Welp, I did it. I ran the Corrida Sagrada- all 6.8 kilometers or 4.2 miles of it, and it took me just under 36 minutes to do so. This was actually faster than I expected, so that was a pleasant surprise. I got myself a medal for participating, plus a bag with a banana, an apple, and an energy bar in it.
What I didn't get was any photos of my moment of glory, although I've heard reports that I was sighted on television- not sure I believe them. The race was a trip, but more about that in a minute. First I'd like to reflect upon the time I walked to Bonfim in 2009, with dubious results. I developed a severe cramp and in my post about it I whined about my impending old age. Well I'll tell you friend, you can be old and you can run fast- there were folks 10 or 20 years older than me running today who came in with better times than my own.
This post isn't turning out the way I had anticipated. I'm tired and should just go to bed. But let me choke out a couple more paragraphs before I do.
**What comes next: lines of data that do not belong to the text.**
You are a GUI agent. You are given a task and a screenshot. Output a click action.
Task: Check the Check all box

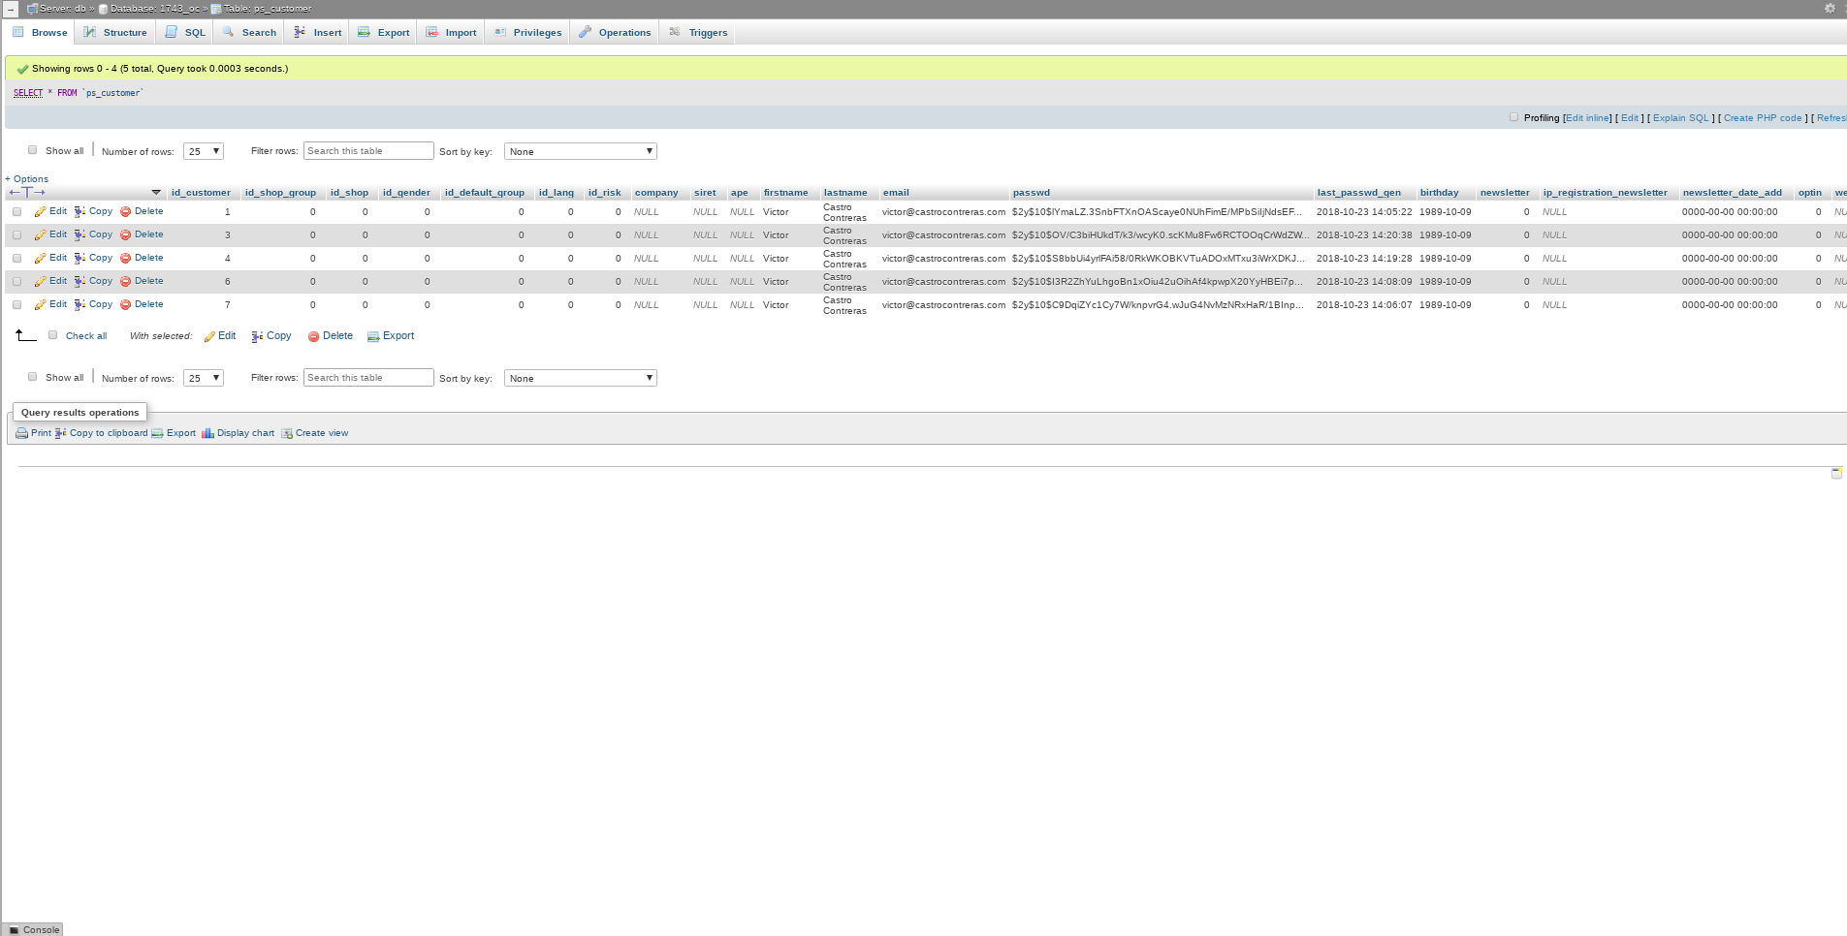tap(53, 335)
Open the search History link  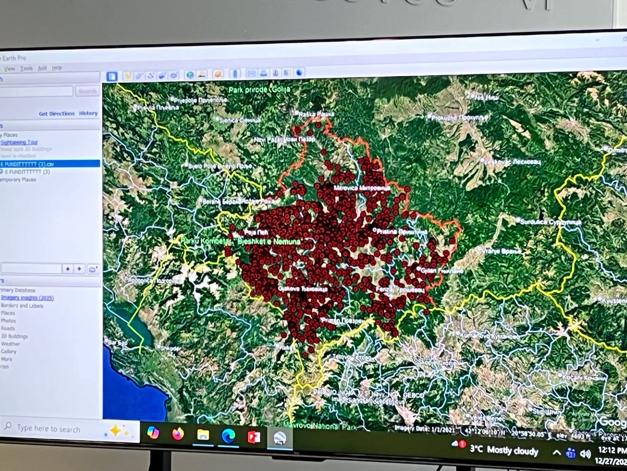pos(88,113)
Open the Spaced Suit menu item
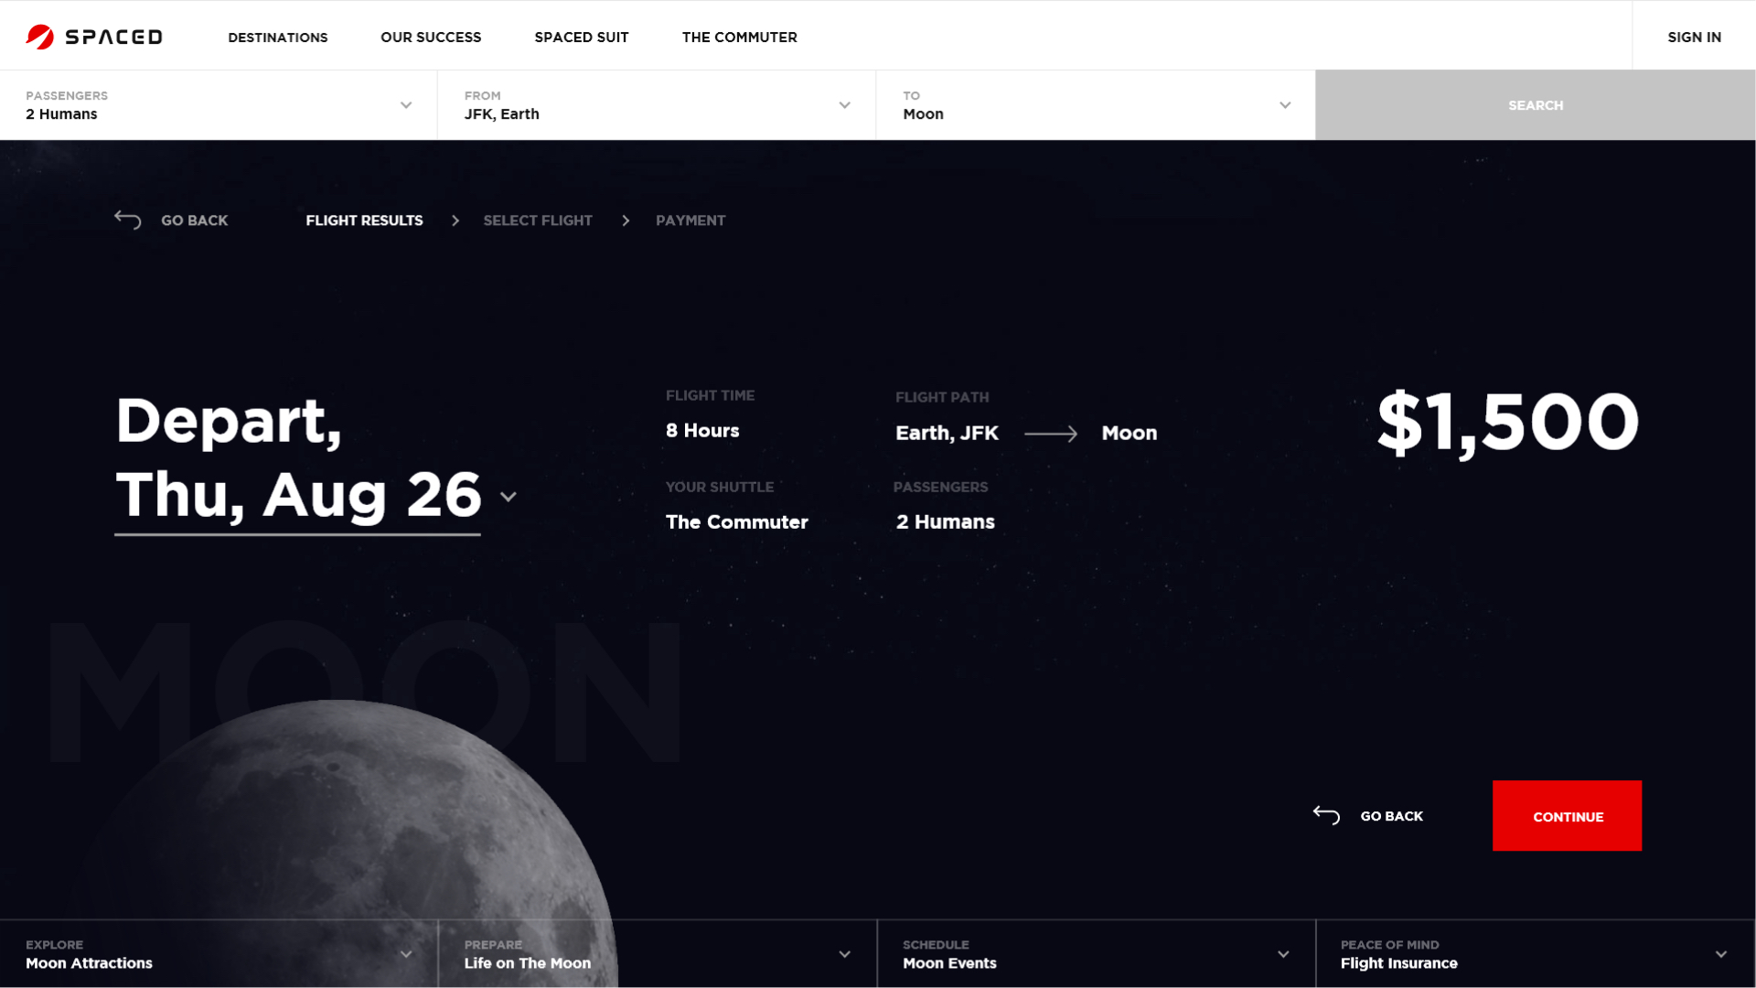The image size is (1756, 988). (x=582, y=38)
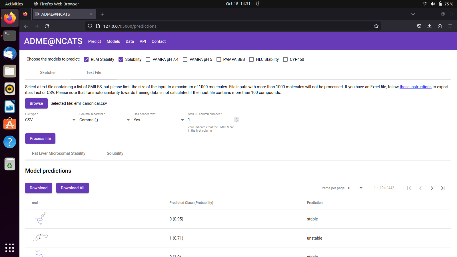Screen dimensions: 457x257
Task: Open the Column separator dropdown
Action: (x=128, y=120)
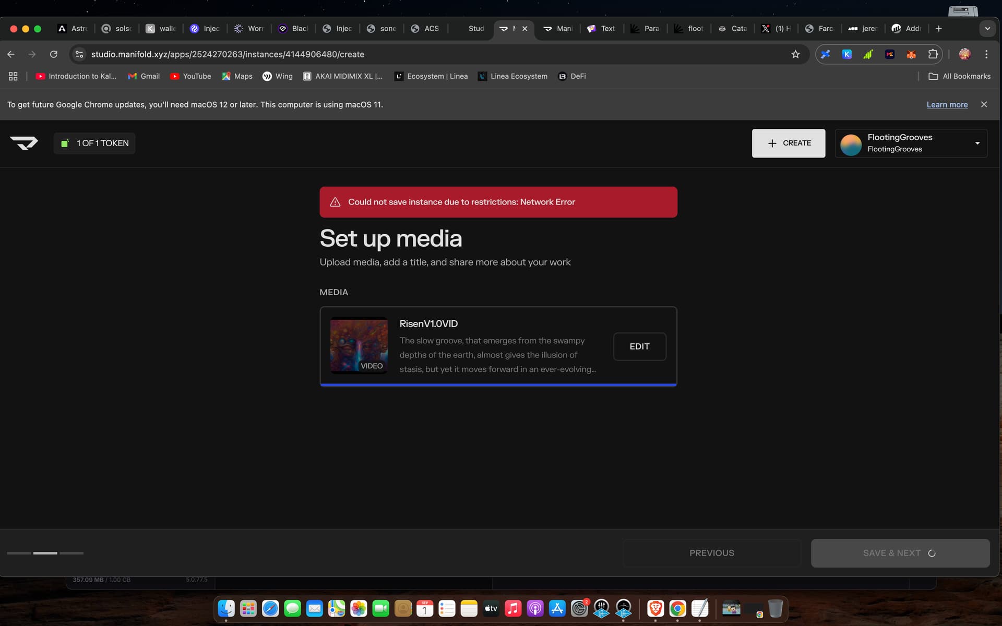1002x626 pixels.
Task: Click the PREVIOUS button
Action: tap(711, 553)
The race was strange for a lot of reasons. First and most obviously because I'd never participated in anything like that before, and had no idea what I was supposed to do. Unfortunately, that's when I was apparently caught on camera, when I was standing around like a dork with no clue. As I looked around, everyone looked in better shape than me, so I opted to start at the back of the pack. Once we started running things improved. I quickly discovered I was in better shape than many of the participants, so I got to pass a whole bunch of people which is always fun. I hit my stride and enjoyed having the road, normally a nightmare of traffic and pedestrians, pretty much all to ourselves.
Probably the weirdest thing about the race is that we were not the main attraction - we were barely an appetizer. All around us, for the entire distance, people were setting up coolers and stocking them with beer - preparing for the crush of thousands that were to come several hours later. Many people looked surprised to see us, and there was a fair bit of half-teasing, half-mocking encouragement shouted at us. "Vai Coroa!" was quite popular, a coroa being someone getting on into middle age (it also means 'crown'), but whether this was being shouted at me or another coroa I couldn't say.
Starting the race at 7:30, I arrived at the finish line at a little past eight, which is insanely early for me to be out of the house, let alone finished with my main task for the day. It was extremely pleasant to be at the Igreja de Bonfim so early, as it was mellow and not crowded - I was able to catch my breath, eat my fruit, and tie some ribbons onto the gates of the church before I started back. One of the only things I brought with me was a little bag filled with suntan lotion that I pinned into my waistband, so I slathered up and started for home. It took me over two hours to get there. I got to see the whole procession in reverse, and it devolved from anticipation to debauchery in a hurry. I ran into several people I knew, including my wife. I was back home at just after noon.
Perhaps the most unusual thing about the whole day is that I didn't have so much as a sip of beer. Better yet- I didn't miss it.